Dr. Karen Woolley is the first AMWA keynote speaker in my experience who is one of us--a medical writer. And what a medical writer she is! In addition to running a large medical writing firm based in Australia, she is internationally engaged in advancing our profession through teaching, research, and advocacy for higher educational and ethical standards.
In her talk Thursday, Karen outlined 3 major problems facing medical writers, especially those of us who work on journal manuscripts:
• Lack of evidence that we add value to our projects and are ethical
• Lack of a truly international approach to training
• Isolation from other stakeholders, particularly journal editors
For each problem, she suggested actions that the profession can take and actions that individual members can take.
To address the first problem, Karen urged members to compete for the new award AMWA created for original research by AMWA members. The research must explore the value added by medical writers and editors and must be published in a peer-reviewed journal indexed by PubMed. The winner will receive a $2000 honorarium. (For more information, look under "What's New?" on the AMWA home page.) Aside from competing for that award and the new student research award, individuals can help by learning the rules of medical publishing, especially the AMWA Position Statement, Good Publication Practice for Pharmaceutical Companies (soon to be updated), and the Uniform Requirements for Manuscripts.

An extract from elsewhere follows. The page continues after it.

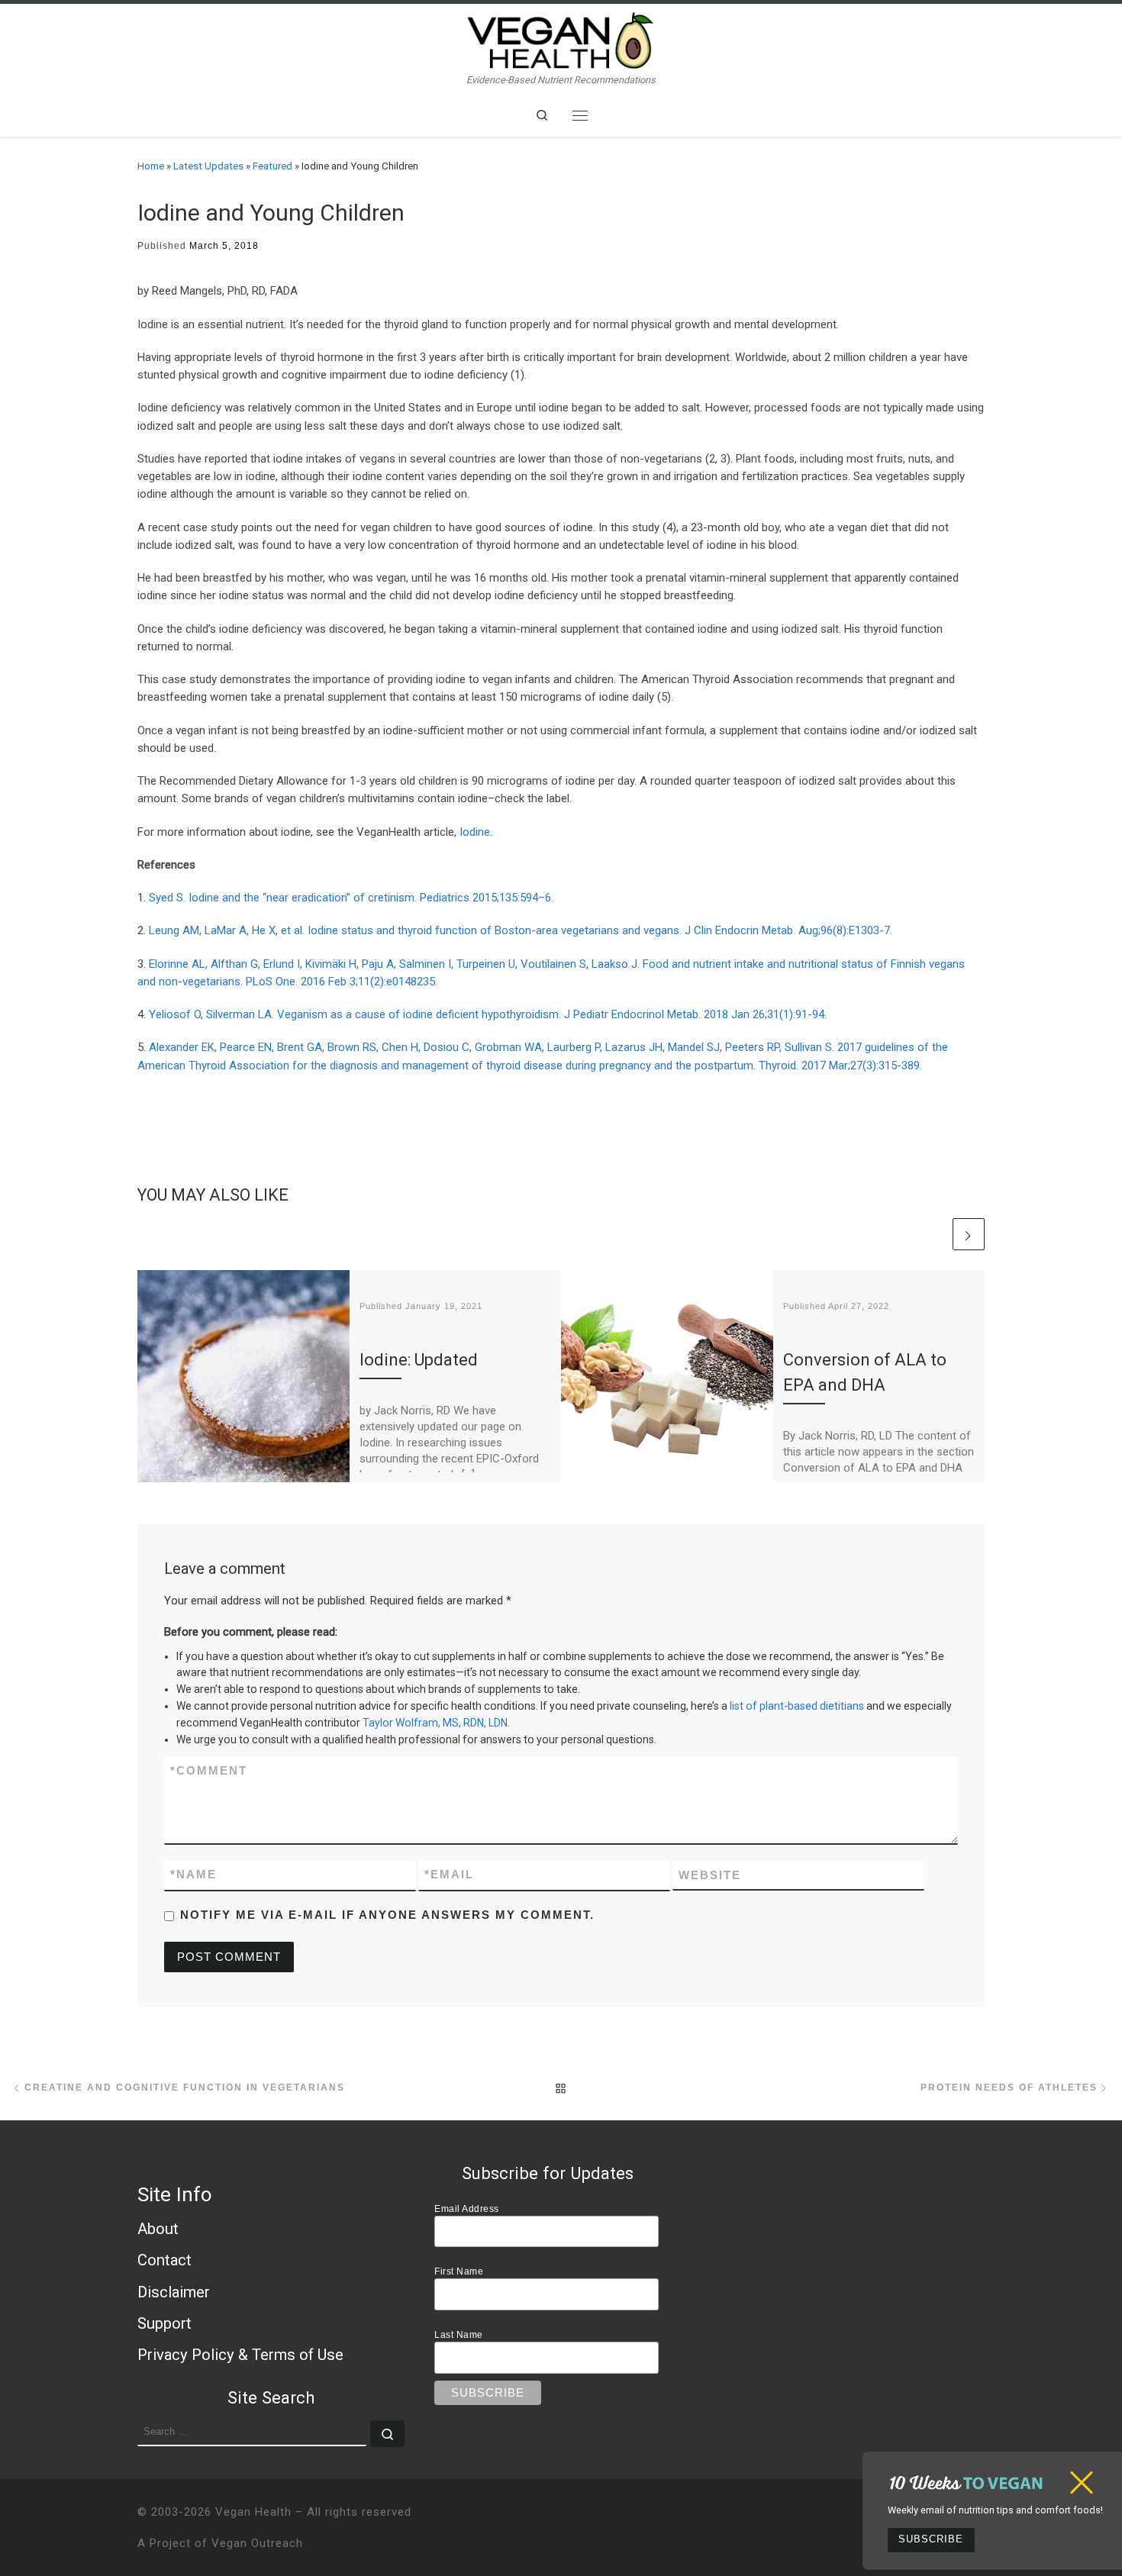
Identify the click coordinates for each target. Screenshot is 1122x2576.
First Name (458, 2271)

Even more emphatically, Karen called on us to reject ghostwriting assignments, because short-term financial gain for individuals is creating long-term professional pain for everyone in the profession. “That has got to stop,” she said. She urged us to use the PLoS Medicine checklist to document the specifics of our collaborations with authors.
As part of formal research, Karen and colleagues have investigated manuscript retraction rates to identify contributing factors. They presented some of this research at last month’s 6th International Congress on Peer Review and Biomedical Publication. One critical issue, Karen believes, is lack of training in medical writing. Effective training needs to be available globally, given that clinical trials are booming in sites such as China and India.
Noting on her slides that poorly trained medical writers (anywhere!) affect ALL of us, Karen suggested that AMWA create an international certificate, separate from the Core certificate. An ethics component should be compulsory, and to accommodate people who cannot travel to AMWA conferences, the certificate should be available online, with an examination required. So that the poor state of medical writing in low- and middle-income countries can be redressed quickly, the certificate should require fewer workshops than the Core and allow people to complete it in 1 year.
Karen also discussed a medical writing competency tool that she uses in hiring for her business. She challenged AMWA members to debate the merits of an international certificate and to conduct a trial of the competency model or tools like it.
To address medical writers’ isolation, Karen proposed the creation of an International Committee of Professional Medical Writers, analogous to the International Committee of Medical Journal Editors, that could speak with one voice when issues arise. At the local level, she suggested, AMWA chapters should start building relationships with journal editors and journalists, one at a time -- never uttering the word “ghostwriter.” Ever more after today, she implored, let us call ourselves professional medical writers.